Un vol dérouté qui atterrit à un aéroport distinct de l’aéroport initialement prévu mais qui dessert la même ville, agglomération ou région, ne constitue pas une annulation de vol et n’ouvre pas droit à une indemnisation forfaitaire, au titre d’une annulation de vol, sauf s’il atteint sa destination finale trois heures ou plus après l’heure d’arrivée initialement prévue par le transporteur aérien effectif. Le transporteur doit proposer la prise en charge du transfert entre les deux aéroports.

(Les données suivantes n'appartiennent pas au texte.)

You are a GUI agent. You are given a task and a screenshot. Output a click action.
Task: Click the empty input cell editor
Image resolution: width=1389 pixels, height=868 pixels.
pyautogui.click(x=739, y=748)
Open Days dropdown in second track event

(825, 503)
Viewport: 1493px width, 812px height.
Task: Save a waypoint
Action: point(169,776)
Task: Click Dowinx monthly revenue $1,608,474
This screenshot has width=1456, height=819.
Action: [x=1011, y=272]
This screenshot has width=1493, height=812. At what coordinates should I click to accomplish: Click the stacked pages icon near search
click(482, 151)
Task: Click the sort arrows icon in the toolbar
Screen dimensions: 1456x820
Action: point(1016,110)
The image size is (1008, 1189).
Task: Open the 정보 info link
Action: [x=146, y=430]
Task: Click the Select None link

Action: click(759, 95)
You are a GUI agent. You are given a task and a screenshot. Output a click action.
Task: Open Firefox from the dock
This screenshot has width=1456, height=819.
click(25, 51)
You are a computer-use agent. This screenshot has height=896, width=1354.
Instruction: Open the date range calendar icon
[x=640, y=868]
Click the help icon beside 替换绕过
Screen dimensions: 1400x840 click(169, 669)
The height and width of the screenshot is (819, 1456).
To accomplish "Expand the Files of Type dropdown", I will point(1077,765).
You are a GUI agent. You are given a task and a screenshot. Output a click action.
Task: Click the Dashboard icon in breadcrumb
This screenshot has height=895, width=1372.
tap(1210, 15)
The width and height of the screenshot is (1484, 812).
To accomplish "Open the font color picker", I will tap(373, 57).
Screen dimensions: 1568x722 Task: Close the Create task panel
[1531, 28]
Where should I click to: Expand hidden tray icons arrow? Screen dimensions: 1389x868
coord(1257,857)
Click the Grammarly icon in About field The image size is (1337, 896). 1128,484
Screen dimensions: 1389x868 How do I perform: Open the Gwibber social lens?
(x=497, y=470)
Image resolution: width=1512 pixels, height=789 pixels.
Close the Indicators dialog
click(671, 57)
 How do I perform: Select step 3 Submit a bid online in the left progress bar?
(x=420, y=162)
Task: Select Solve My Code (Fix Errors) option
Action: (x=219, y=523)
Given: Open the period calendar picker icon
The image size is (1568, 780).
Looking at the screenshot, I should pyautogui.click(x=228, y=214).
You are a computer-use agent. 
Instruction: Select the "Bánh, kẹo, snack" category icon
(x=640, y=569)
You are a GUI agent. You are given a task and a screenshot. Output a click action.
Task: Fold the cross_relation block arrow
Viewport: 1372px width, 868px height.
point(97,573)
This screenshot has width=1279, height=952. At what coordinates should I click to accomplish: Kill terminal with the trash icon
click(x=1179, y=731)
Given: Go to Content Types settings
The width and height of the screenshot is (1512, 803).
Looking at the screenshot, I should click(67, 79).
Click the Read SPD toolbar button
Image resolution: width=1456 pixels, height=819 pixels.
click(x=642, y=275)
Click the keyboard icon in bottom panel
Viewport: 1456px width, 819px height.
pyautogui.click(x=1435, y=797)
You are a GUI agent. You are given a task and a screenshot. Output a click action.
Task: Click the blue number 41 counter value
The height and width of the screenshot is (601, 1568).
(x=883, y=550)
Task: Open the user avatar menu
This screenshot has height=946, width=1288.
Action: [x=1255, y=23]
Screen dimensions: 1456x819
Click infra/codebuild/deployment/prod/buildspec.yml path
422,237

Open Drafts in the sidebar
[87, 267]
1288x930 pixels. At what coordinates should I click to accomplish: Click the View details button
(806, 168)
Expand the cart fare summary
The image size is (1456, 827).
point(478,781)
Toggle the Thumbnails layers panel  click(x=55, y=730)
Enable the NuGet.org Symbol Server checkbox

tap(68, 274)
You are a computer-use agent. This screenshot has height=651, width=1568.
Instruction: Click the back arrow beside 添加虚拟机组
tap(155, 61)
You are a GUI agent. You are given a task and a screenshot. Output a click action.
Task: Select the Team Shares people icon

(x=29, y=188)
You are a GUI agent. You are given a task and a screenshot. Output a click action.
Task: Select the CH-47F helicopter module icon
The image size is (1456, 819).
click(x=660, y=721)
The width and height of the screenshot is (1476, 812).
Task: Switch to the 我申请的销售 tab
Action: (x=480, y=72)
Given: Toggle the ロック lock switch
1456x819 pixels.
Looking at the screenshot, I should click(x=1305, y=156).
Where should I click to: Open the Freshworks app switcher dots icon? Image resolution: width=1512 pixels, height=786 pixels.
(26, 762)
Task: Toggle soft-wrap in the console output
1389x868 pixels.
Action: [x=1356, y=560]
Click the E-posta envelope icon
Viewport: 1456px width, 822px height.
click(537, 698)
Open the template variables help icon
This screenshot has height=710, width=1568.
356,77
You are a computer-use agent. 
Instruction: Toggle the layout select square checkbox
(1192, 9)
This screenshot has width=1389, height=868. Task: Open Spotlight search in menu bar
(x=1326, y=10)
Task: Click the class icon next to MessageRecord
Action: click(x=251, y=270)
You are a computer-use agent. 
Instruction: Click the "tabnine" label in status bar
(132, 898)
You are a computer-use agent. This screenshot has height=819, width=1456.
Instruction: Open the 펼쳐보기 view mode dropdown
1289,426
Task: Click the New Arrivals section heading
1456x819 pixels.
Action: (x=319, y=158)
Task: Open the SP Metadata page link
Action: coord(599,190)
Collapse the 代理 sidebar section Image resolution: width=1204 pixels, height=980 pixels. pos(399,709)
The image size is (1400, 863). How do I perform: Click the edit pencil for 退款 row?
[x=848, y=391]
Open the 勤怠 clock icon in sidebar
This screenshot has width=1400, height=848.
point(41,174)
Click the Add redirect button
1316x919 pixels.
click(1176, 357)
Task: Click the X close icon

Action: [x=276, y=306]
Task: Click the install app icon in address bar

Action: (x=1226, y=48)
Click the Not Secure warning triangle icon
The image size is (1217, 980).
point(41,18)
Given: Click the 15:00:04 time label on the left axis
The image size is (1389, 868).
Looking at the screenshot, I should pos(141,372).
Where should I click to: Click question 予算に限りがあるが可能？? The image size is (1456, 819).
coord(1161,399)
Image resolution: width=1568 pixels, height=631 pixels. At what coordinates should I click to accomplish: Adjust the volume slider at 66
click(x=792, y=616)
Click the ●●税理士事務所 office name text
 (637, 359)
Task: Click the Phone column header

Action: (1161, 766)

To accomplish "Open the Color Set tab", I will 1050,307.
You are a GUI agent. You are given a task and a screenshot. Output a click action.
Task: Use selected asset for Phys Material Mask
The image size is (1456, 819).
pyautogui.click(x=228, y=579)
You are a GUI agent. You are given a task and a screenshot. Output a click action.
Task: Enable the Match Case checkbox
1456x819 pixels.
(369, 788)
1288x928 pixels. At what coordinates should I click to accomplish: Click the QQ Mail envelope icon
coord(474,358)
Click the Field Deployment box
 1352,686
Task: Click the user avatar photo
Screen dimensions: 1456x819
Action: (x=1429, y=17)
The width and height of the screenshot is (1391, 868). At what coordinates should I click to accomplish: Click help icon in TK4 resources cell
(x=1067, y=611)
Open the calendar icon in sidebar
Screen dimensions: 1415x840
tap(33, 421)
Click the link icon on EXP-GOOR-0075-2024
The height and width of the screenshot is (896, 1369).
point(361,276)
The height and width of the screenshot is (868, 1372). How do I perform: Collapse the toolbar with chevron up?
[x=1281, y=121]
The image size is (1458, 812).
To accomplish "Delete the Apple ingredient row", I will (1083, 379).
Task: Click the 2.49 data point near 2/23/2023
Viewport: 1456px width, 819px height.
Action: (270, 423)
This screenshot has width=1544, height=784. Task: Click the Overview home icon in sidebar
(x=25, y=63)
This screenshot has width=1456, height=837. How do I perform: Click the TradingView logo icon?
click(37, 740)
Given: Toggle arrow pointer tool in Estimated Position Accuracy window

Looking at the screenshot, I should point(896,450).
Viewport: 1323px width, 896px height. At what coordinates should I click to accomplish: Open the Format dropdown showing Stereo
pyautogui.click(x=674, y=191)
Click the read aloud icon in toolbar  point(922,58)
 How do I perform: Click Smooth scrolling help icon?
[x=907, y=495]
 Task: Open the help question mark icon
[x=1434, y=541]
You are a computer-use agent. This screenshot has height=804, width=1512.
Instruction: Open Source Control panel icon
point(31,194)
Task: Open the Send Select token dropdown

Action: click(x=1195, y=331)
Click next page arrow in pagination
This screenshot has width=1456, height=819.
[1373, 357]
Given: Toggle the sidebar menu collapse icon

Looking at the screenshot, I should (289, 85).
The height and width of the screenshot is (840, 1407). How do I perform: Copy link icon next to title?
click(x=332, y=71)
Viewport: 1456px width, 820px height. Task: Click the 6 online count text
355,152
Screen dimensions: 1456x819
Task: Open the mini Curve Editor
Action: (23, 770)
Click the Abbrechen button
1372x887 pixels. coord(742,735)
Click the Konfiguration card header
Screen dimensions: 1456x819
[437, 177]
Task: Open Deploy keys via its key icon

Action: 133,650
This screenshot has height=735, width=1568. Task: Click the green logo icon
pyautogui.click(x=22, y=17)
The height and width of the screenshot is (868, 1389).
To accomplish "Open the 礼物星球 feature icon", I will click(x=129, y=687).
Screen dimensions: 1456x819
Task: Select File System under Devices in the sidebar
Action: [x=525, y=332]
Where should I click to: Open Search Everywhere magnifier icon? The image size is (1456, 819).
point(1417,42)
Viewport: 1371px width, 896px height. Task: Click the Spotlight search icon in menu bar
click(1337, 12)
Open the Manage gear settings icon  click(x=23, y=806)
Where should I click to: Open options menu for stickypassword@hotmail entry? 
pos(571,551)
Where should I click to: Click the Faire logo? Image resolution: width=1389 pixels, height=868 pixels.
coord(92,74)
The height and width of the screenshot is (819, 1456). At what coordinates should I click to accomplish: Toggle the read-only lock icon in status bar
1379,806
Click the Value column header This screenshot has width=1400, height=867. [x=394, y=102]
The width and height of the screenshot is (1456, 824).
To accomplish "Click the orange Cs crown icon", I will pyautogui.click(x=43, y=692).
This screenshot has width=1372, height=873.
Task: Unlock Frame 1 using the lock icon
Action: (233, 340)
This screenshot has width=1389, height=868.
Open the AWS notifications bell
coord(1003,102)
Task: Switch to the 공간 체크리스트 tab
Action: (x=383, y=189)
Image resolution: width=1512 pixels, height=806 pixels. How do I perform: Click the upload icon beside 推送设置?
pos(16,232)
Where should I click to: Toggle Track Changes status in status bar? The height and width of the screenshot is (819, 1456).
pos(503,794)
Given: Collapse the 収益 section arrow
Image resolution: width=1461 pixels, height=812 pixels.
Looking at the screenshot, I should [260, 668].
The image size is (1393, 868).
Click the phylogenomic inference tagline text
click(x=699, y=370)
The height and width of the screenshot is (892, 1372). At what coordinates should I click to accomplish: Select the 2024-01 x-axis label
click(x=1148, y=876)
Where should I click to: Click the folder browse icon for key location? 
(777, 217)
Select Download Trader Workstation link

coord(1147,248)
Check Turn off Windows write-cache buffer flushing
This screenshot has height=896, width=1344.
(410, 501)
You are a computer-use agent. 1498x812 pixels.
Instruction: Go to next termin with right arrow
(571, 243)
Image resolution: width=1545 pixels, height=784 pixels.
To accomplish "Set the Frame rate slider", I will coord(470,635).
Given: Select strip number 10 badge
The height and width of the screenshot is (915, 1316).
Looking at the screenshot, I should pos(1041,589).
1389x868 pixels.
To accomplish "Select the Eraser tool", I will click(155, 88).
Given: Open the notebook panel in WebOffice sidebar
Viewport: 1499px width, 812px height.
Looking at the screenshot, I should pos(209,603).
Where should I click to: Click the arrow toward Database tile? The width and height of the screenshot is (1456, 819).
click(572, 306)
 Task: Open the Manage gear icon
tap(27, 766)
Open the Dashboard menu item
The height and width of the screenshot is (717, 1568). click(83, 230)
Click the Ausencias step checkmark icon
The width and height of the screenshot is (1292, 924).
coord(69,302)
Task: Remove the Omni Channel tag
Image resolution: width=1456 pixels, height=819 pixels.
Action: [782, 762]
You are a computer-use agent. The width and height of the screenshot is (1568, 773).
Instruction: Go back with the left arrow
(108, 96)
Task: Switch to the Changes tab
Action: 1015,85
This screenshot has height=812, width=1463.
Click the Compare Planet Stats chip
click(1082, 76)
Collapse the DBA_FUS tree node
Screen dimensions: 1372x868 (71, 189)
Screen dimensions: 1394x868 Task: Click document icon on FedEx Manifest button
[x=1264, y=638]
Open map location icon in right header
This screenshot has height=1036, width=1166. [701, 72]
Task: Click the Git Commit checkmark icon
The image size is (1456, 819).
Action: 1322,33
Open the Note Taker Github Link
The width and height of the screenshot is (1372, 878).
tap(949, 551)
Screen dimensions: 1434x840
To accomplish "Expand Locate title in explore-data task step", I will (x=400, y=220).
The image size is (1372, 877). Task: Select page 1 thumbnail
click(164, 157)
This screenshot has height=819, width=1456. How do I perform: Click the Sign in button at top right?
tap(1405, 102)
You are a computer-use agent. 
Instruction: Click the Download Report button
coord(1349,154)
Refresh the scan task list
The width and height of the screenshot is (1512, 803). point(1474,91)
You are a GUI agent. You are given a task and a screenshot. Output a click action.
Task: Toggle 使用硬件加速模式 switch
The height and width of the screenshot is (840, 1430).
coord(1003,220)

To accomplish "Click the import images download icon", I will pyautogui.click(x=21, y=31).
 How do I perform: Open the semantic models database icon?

Un particulier effectue une réservation unique auprès d’Austrian Airlines pour un voyage constitué de deux vols prévu en mai 2018, le premier entre Klagenfurt (Autriche) et Vienne (Autriche), avec un départ prévu à 18 h 35 et une arrivée prévue à 19 h 20, et le second entre Vienne et Berlin (Allemagne), avec un départ prévu à 21 h 00 et une arrivée prévue à 22 h 20, à l’aéroport de Berlin Tegel.
Les conditions météorologiques survenues lors de l’avant-avant-dernière rotation de l’aéronef devant effectuer le vol entre Vienne et Berlin a généré un retard, qui s’est répercuté sur les vols ultérieurs effectués par cet aéronef. Le vol réservé par le particulier a ainsi décollé de l’aéroport de Vienne à 22 h 07 et, n’ayant pu atterrir à l’aéroport de Berlin Tegel en raison de l’interdiction des vols de nuit en vigueur, a été dérouté vers l’aéroport de Berlin Schönefeld, situé dans le Land de Brandebourg (Allemagne), à proximité du Land de Berlin (Allemagne), où il a atterri à 23 h 18.
Le passager réclame une indemnisation forfaitaire (250 €) au motif que son vol a été annulé et que la compagnie aérienne n’a pas respecté son obligation de l’acheminer jusqu’à la destination finale, telle qu’initialement prévu dans le contrat de transport. Aussi, le transporteur ne lui a pas proposé un transport complémentaire de l’aéroport de Berlin Schönefeld vers l’aéroport de Berlin Tegel.
C’est dans ces circonstances que la Cour de justice, saisie par des questions préjudicielles, est amenée notamment à interpréter l’article 8, paragraphe 3, du règlement (CE) n° 261/2004, et plus précisément à juger si le déroutement d’un vol vers un autre aéroport de destination d’une même ville, d’une même agglomération ou d’une même région, constitue une annulation de vol ou à tout le moins un retard, ouvrant droit à l’indemnisation forfaitaire de l’article 7. Aussi, se pose la question du calcul du retard et des circonstances pouvant être qualifiées d’extraordinaires, de nature à exonérer la compagnie aérienne de l’indemnisation forfaitaire.
Observations
▶ Le règlement (CE) n° 261 date de février 2004, de l’air s’est brassé depuis mais il ne cesse de donner lieu à des interrogations tant ses dispositions sont générales et imprécises dans le dessein de protéger au mieux le passager, victime d’un retard obligatoirement important - de plus de trois heures -, d’une annulation de vol ou encore d’un refus d’embarquement (ce dernier faisant moins l’objet de contentieux). Revers de la médaille : cette généralité et cette imprécision donnent lieu à une double interprétation, légitime du côté tant du passager que de la compagnie aérienne, saisissant l’énergie de l’un et de l’autre et des juridictions pour batailler sur la question de savoir si le premier peut obtenir 250, 400 ou 600 euros, en fonction de la distance du vol en cause.
▶ Cet arrêt, venant dans le prolongement de celui rendu par la Cour de cassation en février 2021 (Cass. 1re civ., 17 févr. 2021, n° 19-21.362, BTL 2021, n° 3823, p. 157) est riche d’enseignements en ce qu’il précise la notion d’annulation de vol (voir déjà CJUE, 5 oct. 2016, n° C‑32/16, Ute Wunderlich c/ Bulgarian Air Charter Limited rendu au sujet d’une escale imprévue et CJUE, 19 nov. 2009, n° C 402/07 et C 432/07, Sturgeon et a. c. Air France), les conditions ouvrant droit à l’indemnisation forfaitaire : un retard important ou une annulation et non l’obligation d’assistance de l’article 8 du règlement. Cela suppose que la prise en charge de l’article 9 n’ouvre pas non plus droit à cette indemnisation forfaitaire. Par ailleurs, le passager, qui choisit d’être acheminé à sa destination finale par ses propres moyens, est remboursé à la condition que les frais ainsi engagés soient nécessaires, appropriés et raisonnables. Le juge national appréciera. Enfin, le transporteur peut, à juste titre, se prévaloir d’un événement qui s’est produit au cours de rotations précédentes effectuées par le même aéronef, si tant est qu’il soit bien à l’origine du retard, ce qu’il devra démontrer.